## QUOTED PASSAGE
_____

Is it open source? I'd love to check it out.


I'm thinking of abstracting out some of the quirks and open-sourcing the audio engine at some point, but it isn't nearly as intuitive or compatible as this library as it was developed recently along with the application that uses it...

On top of that, no vector operations or ring buffers are currently implemented, so I wouldn't be surprised if this library has significantly better performance. I do have a bit of a wish list of features to add to my code after taking a look at some of the techniques used here. It's complicated work, but I've never had a better experience learning a complicated system.

My implementation basically added a playback and mixing interface to the audio engine from this sample mixer project: http://developer.apple.com/library/ios/#samplecode/MixerHost...


By vector operations do you mean using something like the Accelerate framework? or SSE/NEON primitives? or just retooling your code so that your compiler can make attempts to vectorize when possible?


I'm a bit new to this stuff, so I'm not exactly sure to be honest! It looks like he is piping several array operations through Accelerate, and I suspect there is at least one part of my render callback function that would finish faster with appropriate vectorization.

If anyone has any relevant tips about how the Obj-C LLVM or whatever it is actually works and what it means for low-latency audio, please do share. My current strategy is ruthless and minimal static allocation but I don't know what is best.

_____

## INFORMATION SUPPLIED
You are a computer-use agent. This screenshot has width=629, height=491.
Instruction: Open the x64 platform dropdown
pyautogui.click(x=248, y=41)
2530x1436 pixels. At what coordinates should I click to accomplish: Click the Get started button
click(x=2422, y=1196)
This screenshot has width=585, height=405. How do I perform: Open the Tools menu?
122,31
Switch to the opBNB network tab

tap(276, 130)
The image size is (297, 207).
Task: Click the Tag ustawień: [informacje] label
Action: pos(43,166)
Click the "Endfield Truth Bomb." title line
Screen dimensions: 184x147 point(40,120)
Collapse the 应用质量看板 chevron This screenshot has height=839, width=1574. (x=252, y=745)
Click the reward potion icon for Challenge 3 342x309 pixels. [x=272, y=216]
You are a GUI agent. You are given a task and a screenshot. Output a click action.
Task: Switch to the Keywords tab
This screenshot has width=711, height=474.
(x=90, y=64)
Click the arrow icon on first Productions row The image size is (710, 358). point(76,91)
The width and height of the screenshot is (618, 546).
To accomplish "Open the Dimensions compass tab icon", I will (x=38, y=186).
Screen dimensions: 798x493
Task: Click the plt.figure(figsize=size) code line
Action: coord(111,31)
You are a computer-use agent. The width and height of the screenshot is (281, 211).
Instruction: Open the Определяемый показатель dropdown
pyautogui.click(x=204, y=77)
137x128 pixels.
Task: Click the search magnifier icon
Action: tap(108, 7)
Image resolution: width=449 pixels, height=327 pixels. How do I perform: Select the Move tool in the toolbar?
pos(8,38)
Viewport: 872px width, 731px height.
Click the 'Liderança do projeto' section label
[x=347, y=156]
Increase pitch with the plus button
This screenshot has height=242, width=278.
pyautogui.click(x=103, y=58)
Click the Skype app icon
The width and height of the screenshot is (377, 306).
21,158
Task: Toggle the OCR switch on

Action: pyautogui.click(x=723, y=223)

_____

## EXERCISES
a. In the audio engine discussion, what is the writer's current strategy for low-latency audio?
b. Rewrite more briefly the paragraph of the audio engine discussion that begins "On top of that, no vector operations".

## LIST OF SOLUTIONS
a. Ruthless and minimal static allocation.

b. No vector operations or ring buffers are implemented yet, so this library may well perform much better. Seeing its techniques gave me a wish list of features to add to my code. The work is complicated, but I've never had a better experience learning a complicated system.